En abordant le témoignage de la ministre des Aînés et des Proches aidants, Marguerite Blais, Géhane Kamel souligne que celle-ci a affirmé que les CHSLD étaient restés sous le radar longtemps «parce qu’ils avaient l’habitude de faire face aux éclosions et de les contenir». Me Kamel rejette cette affirmation: «Cette vision était en fait une fabrication de l’esprit», écrit-elle, soulignant que cette impression n’est vraie que pour de simples éclosions au potentiel limité.

La coroner est particulièrement sévère envers la présidente-directrice générale du CIUSSS de l’Ouest-de-l’Île-de-Montréal, Lynne McVey, qui avait reproché à la propriétaire du CHSLD Herron d’avoir fait transférer des résidants à l’hôpital alors que les deux parties «étaient bien au courant de l’impossibilité pour le CHSLD d’assumer les soins de base». Selon elle, il fallait au contraire encourager ces transferts: «Il était pour le moins disgracieux de blâmer le CHSLD pour avoir transféré des résidants alors même que dans l’urgence, ce geste était le plus sensé si l’on voulait que ces résidants aient une chance de s’en sortir.»

Ayant constaté au cours de son enquête, par exemple, que les employés du CHSLD Herron «n’étaient visiblement pas prêts à faire face à la pandémie», elle recommande au ministère de la Santé et des Services sociaux (MSSS) de rehausser les formations.

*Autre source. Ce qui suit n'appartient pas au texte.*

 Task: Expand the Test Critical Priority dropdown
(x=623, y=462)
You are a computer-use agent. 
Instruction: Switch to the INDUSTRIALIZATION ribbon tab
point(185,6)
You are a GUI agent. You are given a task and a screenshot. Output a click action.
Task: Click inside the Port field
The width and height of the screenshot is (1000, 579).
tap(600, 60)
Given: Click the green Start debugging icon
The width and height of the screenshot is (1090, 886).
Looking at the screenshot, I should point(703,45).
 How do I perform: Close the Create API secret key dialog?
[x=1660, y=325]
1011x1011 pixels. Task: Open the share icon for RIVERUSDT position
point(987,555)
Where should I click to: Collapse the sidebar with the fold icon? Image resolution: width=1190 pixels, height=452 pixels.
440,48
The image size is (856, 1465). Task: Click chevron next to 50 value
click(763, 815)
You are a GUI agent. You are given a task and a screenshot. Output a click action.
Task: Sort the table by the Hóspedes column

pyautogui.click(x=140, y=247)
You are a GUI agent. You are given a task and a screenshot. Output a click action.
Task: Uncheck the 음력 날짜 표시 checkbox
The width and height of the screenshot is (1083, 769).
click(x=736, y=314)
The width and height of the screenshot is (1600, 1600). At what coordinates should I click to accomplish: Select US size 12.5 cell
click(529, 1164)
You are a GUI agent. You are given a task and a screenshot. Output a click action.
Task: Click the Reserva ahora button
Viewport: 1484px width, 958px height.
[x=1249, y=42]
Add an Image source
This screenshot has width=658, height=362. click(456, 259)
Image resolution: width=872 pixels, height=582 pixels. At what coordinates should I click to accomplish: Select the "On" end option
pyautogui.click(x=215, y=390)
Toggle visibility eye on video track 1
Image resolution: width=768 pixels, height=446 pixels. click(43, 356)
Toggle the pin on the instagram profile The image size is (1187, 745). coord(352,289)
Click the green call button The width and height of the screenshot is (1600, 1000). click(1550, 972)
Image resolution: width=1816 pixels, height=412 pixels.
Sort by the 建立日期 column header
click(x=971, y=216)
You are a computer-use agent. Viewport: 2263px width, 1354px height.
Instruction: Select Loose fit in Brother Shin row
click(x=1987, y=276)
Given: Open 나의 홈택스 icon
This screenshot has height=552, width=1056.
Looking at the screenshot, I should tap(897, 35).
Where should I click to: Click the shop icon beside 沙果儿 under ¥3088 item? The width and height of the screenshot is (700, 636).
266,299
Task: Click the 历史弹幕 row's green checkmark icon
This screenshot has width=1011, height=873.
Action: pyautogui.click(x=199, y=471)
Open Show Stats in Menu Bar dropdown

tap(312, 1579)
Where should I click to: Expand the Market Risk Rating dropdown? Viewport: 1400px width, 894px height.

Ses recommandations comprennent également et sans surprise de stocker des équipements de protection, d’assurer une plus grande imputabilité des gestionnaires de CIUSSS et de CISSS, de déterminer des normes minimales de soins et de s’assurer que tous les CHSLD aient l’équipement minimal pour les offrir, entre autres.

Certaines recommandations visent aussi les CISSS et les CIUSSS, mais sans en faire une recommandation formelle, elle écrit que ce que certains appellent «le Mammouth de la santé» requiert un exercice complexe qui ne peut reposer que sur les seuls élus: «Nous avons tout intérêt à revoir l’agilité et la performance de notre système.»

Des médecins sur la sellette

Sa dernière recommandation risque d’entraîner de lourdes conséquences pour certains médecins, dont elle s’explique mal le refus d’intervenir dans certains des CHSLD les plus gravement affectés autrement que par téléphone. Elle demande ainsi au Collège des médecins de revoir «les pratiques médicales individuelles des médecins traitants des CHSLD Herron, des Moulins et Sainte-Dorothée, notamment quant à leur décision de poursuivre les soins en téléconsultation malgré le besoin de soutien et le très grand nombre de décès.»

«Il est difficilement concevable que des décisions de vie ou de mort aient pu être prises sur la foi d’un relais téléphonique uniquement. Nous avons observé qu’à plusieurs reprises, la décision d’amorcer la sédation palliative en continu s’est prise après un appel au médecin sur la base de quelques paramètres de signes vitaux. (…) Pour un coroner, que de nombreux résidants soient décédés sans avoir eu droit à une visite d’un médecin durant leur ultime maladie est non seulement triste, mais inquiétant.»